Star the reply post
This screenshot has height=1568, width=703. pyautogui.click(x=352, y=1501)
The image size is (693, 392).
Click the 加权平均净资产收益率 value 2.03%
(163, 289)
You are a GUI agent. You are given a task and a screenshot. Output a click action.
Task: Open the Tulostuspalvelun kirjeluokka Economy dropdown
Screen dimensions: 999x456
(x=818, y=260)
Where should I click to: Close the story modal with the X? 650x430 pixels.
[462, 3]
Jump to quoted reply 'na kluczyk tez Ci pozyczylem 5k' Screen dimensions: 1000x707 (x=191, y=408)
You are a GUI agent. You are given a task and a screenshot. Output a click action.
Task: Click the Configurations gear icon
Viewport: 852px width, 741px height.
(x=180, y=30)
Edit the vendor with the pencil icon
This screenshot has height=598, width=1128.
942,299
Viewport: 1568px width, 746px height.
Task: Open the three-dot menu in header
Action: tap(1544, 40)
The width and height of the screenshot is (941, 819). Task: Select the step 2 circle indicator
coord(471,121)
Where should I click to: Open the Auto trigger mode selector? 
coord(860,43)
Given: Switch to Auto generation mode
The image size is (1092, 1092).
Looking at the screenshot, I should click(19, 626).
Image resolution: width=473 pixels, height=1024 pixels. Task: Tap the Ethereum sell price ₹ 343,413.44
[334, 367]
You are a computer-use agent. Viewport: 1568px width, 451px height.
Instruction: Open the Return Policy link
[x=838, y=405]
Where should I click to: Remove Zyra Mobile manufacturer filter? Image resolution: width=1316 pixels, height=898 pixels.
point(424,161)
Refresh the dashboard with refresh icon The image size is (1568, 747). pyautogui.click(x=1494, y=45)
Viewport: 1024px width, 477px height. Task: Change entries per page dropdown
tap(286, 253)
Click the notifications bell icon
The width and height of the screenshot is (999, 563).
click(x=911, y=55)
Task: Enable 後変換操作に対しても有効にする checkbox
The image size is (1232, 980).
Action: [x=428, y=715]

○ ○ ○ ○ ○

Everything above from the line containing "You are a computer-use" through the line containing "Refresh the dashboard" must be copied exactly. Nothing outside that range belongs in the answer.

• _EXERCISE OUTPUT_:
You are a computer-use agent. Viewport: 1568px width, 451px height.
Instruction: Open the Return Policy link
[x=838, y=405]
Where should I click to: Remove Zyra Mobile manufacturer filter? Image resolution: width=1316 pixels, height=898 pixels.
point(424,161)
Refresh the dashboard with refresh icon The image size is (1568, 747). pyautogui.click(x=1494, y=45)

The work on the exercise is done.